Deployment Lifecycle
1. Create Deployment
When you deploy a self-hosted model, the platform:
- Reads the model's Dockerfile from the catalogue
- Builds the Docker image using a K8s build job (Docker-in-Docker)
- Pushes the image to ECR
- Creates a Kubernetes Deployment + Service in the org namespace
- Registers the model in the AI Gateway with
provider: self_hostedand the model'senginefield
2. Model Status Flow
building → deploying → active → running
→ error (build/deploy failure)
- building: Docker image is being built
- deploying: K8s resources are being created
- active: K8s Deployment exists, pod is starting
- running: Model is serving inference requests
- error: Build or deployment failed
3. Inference Readiness
After a model reaches "active" status, the inference server still needs time to:
- Pull the Docker image
- Download model weights from HuggingFace
- Load weights into GPU memory
- Start the HTTP server
The gateway handles this transparently — requests return 503 until the model is ready.
GPU Requirements
| GPU Count | Instance Types | Example Models |
|---|---|---|
| 0 (CPU) | t3.large, c5.2xlarge | Whisper (tiny/base/small), smaller TTS models |
| 1 | g5.xlarge, g5.2xlarge, g4dn.xlarge | 7B-8B LLMs, most multimodal, video gen |
| 2 | g5.12xlarge | 13B LLMs, larger multimodal models |
| 4 | g5.12xlarge, p3.8xlarge | 34B-72B LLMs, large vision models |
| 8 | Custom | 70B+ LLMs, frontier models |
Adding Custom Models
To add a new self-hosted model to the catalogue, add an entry to self-hosted-models.js:
{
id: 'my-custom-model',
name: 'My Custom Model',
description: 'Description of the model',
category: 'llm', // llm, multimodal, embedding, audio, video, image
provider: 'vendor-name',
modelType: 'chat', // chat, multimodal, embedding, text_to_speech, etc.

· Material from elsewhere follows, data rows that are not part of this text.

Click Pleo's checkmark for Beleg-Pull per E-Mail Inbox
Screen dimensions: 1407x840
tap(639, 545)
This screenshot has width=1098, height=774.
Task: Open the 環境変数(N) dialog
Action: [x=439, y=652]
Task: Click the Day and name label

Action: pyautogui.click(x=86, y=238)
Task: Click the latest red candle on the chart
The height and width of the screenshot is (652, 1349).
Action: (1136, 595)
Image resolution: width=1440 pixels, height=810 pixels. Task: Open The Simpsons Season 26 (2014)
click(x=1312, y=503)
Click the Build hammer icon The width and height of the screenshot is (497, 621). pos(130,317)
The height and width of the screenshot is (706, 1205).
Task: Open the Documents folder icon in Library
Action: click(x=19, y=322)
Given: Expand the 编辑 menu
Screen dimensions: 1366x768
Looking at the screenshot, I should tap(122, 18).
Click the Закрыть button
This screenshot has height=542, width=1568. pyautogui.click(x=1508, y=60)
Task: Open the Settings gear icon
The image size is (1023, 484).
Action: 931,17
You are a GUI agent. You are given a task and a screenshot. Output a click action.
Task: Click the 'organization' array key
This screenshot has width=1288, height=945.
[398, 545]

engine: 'vllm', // vllm, transformers, custom, whisper, tts-engine, video-engine
dockerfile: `...`, // Full Dockerfile content
defaultPort: 8000,
defaultResources: { cpu: '4000m', memory: '16Gi', gpu: 1, disk: '50Gi' },
recommendedInstance: 'g5.xlarge',
tags: ['llm', 'chat', '7b'],
modelSize: '14GB',
documentation: '# My Model\n\nModel documentation here.'
}
Engine Selection Guide
| Choose This Engine | When |
|---|---|
vllm | Model is supported by vLLM (most LLMs, VLMs, embeddings) |
transformers | Custom HuggingFace model not in vLLM, needs custom preprocessing |
custom | Non-standard inference server with custom API |
whisper | OpenAI Whisper-compatible STT model |
tts-engine | Text-to-speech model exposing /v1/audio/speech |
video-engine | Video generation model exposing /v1/video/generations |
Server Requirements
All self-hosted model servers must expose:
- Health endpoint:
GET /healthreturning{"status": "ok"} - Inference endpoint: The appropriate endpoint for the model type (see table above)
- Port 8000: Default port (configurable via
defaultPort)
The inference endpoint must accept and return standard JSON — not multipart form data or custom formats (except STT which uses multipart for file upload).